* _Excerpt_:
SECTION 16 REQUIREMENTS
Section 16(a) of the Securities Exchange Act of 1934, as amended, requires
directors, officers, and persons who own more than 10% of a registered class of
the Company's equity securities to file reports of ownership and changes of
ownership with the Securities and Exchange Commission. Based solely on its
review of the copies of such forms received by it, the Company believes that
during the fiscal year ending March 31, 1997, all filing requirements applicable
to its directors, officers, and greater-than-10% beneficial owners were complied
with.
RELATIONSHIP WITH INDEPENDENT PUBLIC ACCOUNTANTS
The principal independent public accounting firm utilized by the Company during
the fiscal year ending March 31, 1997 was Deloitte and Touche, independent
certified public accountants (the "Auditors"). It is presently contemplated that
the Auditors will be retained as the principal accounting firm to be utilized by
the Company during the current fiscal year. It is anticipated that a
representative of the Auditors will attend the Annual Meeting for the purpose of
responding to appropriate questions. At the meeting, a representative of the
Auditors will be afforded an opportunity to make a statement if the Auditors so
desire.
REPORTS TO STOCKHOLDERS
The Company has mailed this Notice and Proxy Statement and a copy of its 1997
Annual Report to each stockholder entitled to vote at the Annual Meeting.

* _Record excerpts_:
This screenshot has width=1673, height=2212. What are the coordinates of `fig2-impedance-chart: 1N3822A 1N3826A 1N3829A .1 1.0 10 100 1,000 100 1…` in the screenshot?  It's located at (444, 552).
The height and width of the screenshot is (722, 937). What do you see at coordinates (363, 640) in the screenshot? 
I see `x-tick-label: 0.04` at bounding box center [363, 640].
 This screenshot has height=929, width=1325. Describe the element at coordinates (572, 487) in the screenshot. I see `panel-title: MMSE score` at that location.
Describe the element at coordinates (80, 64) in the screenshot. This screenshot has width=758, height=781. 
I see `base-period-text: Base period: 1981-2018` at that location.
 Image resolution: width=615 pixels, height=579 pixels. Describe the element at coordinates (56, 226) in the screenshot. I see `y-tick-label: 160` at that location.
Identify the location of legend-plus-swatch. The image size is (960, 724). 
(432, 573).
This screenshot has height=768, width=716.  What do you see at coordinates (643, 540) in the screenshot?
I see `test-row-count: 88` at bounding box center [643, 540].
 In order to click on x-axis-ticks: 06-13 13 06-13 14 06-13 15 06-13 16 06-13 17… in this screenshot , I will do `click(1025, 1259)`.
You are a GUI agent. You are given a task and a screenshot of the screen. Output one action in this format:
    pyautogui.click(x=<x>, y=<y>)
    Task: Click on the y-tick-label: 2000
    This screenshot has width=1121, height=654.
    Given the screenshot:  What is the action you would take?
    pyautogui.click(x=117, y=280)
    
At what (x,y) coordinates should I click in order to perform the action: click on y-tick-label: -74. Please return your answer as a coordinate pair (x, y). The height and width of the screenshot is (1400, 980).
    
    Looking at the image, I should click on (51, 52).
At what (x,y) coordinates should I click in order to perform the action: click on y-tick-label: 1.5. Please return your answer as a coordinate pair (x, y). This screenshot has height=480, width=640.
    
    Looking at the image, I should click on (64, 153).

* _Apply what you read_:
A. In the proxy statement excerpt, rewrite the passage starting with "RELATIONSHIP WITH INDEPENDENT" and going on through "the Annual Meeting.", substituting "Accountants" for "Auditors".
B. Please duplicate the rows starting with the line with "The height and width of the screenshot is (722, 937)." and going on through the line with "This screenshot has height=929, width=1325.".

* _Responses in order_:
A.
RELATIONSHIP WITH INDEPENDENT PUBLIC ACCOUNTANTS
The principal independent public accounting firm utilized by the Company during
the fiscal year ending March 31, 1997 was Deloitte and Touche, independent
certified public accountants (the "Accountants"). It is presently contemplated that
the Accountants will be retained as the principal accounting firm to be utilized by
the Company during the current fiscal year. It is anticipated that a
representative of the Accountants will attend the Annual Meeting for the purpose of
responding to appropriate questions. At the meeting, a representative of the
Accountants will be afforded an opportunity to make a statement if the Accountants so
desire.
REPORTS TO STOCKHOLDERS
The Company has mailed this Notice and Proxy Statement and a copy of its 1997
Annual Report to each stockholder entitled to vote at the Annual Meeting.

B.
The height and width of the screenshot is (722, 937). What do you see at coordinates (363, 640) in the screenshot? 
I see `x-tick-label: 0.04` at bounding box center [363, 640].
 This screenshot has height=929, width=1325. Describe the element at coordinates (572, 487) in the screenshot. I see `panel-title: MMSE score` at that location.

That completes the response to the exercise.